Alabama does not use Poll Chief in its elections; it uses Voter Express. The Secretary of State’s office has a document for the public that lists all software and hardware used within the ES&S system.
Exploitable #6: Sophisticated enemies
All of the security risks listed so far could be dismissed as “worse case” scenarios without actual proof of persons caught in the act of such a sophisticated operation.
Enter China. Enter other hostile countries and governments. Enter those of political persuasion and ideology, within or without the U.S., who want to destroy the power of the people in this republic to seize and maintain control. What better target than the lynchpin of election integrity and the voter’s voice? If the lynchpin is compromised, so goes the results of American voters.
Former U.S. Attorney Jay Town now works for a cybersecurity firm in north Alabama. Town witnessed firsthand the undeniable evidence of what communist China has done and continues to do through technological espionage and sabotage.
“Their goal is to be the number one military and economic power in the world,” said Town. “Realize this: the China government’s budget for research and development is at zero; their budget for espionage and stealing of U.S. proprietary technology is unlimited. When the United States and China markets opened up to each other, China engaged in espionage, the likes of which the world has never seen before. China doesn’t play a short game; China is more than happy to wait a decade to steal this plan or that plan and then put them all together like a jigsaw puzzle.
“They are a very sophisticated nation, they have a plan, and they execute it very well. They are really good at what they do, and what they do is really bad. They are our enemy, and we need to treat them as such.”

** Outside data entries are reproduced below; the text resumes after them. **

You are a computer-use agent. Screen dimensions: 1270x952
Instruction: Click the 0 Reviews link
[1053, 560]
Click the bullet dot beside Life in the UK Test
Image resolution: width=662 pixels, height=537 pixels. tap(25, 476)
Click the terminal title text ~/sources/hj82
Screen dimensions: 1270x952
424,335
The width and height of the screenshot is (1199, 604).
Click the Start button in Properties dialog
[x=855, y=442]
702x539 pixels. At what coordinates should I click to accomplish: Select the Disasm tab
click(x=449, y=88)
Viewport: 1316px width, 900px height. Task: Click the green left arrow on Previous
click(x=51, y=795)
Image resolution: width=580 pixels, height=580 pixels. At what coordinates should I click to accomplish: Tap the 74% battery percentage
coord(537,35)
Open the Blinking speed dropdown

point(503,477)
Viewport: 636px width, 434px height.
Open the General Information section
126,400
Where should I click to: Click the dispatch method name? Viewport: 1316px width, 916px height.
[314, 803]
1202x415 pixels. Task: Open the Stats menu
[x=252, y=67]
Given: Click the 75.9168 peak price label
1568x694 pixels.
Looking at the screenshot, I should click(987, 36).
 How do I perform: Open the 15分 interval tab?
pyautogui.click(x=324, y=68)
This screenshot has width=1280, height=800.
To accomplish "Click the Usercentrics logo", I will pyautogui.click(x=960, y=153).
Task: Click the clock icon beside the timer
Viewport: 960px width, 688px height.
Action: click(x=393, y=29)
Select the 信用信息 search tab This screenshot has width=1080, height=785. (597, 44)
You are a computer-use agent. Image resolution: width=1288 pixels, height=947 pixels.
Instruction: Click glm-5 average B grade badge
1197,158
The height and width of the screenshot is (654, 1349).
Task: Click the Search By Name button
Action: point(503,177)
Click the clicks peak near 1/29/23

The motivation to attack our election system is undoubtedly there. The means and methods are also quite robust, as detailed by computer experts who have “looked under the hood” of election systems used in the United States.
Parikh summed it up, “There may not be 1,000 ways to skin this cat, but there sure are 500. Online or offline, it doesn’t matter, [election systems] are woefully inadequate. You are basically putting your ballot into a black box, and after that, you have no idea what’s going on.”
This past September, Focus on America (FOA) was denied its injunction request by Montgomery Judge Greg Griffin. FOA is appealing to the Alabama Supreme Court and hopes to get its case considered before November 8.
Both Rebecca Rodgers and Jason Slye lament the fact that the average voter was not deemed to have standing by the judge in this case.
“What is proven with this lawsuit getting tossed out,” Slye concluded, “is that the citizens of Alabama have no standing or grounds for holding our systems or elected officials accountable, and our elected officials are immune from anything the citizens could bring up as an election concern.”
Slye says he and others have been accused of fomenting doubt in voting integrity by questioning the system and process. He begs to differ.
“What is really creating doubt is us asking questions and the lack of transparency from the conservative state leadership and the secretary of state’s office,” he said. “As a voter and taxpayer, I have a right to express my concerns. The burden of proof lies with those who have all the information and data and can look into it.
“They have done nothing to prove there was no hacking other than to say, ‘Just trust us.’”
Parikh takes it even further in his analysis.
“This is about power,” he said. “The haves against the have-nots and who is willing to pay to keep the power. Ultimately, I sum it up as good versus evil."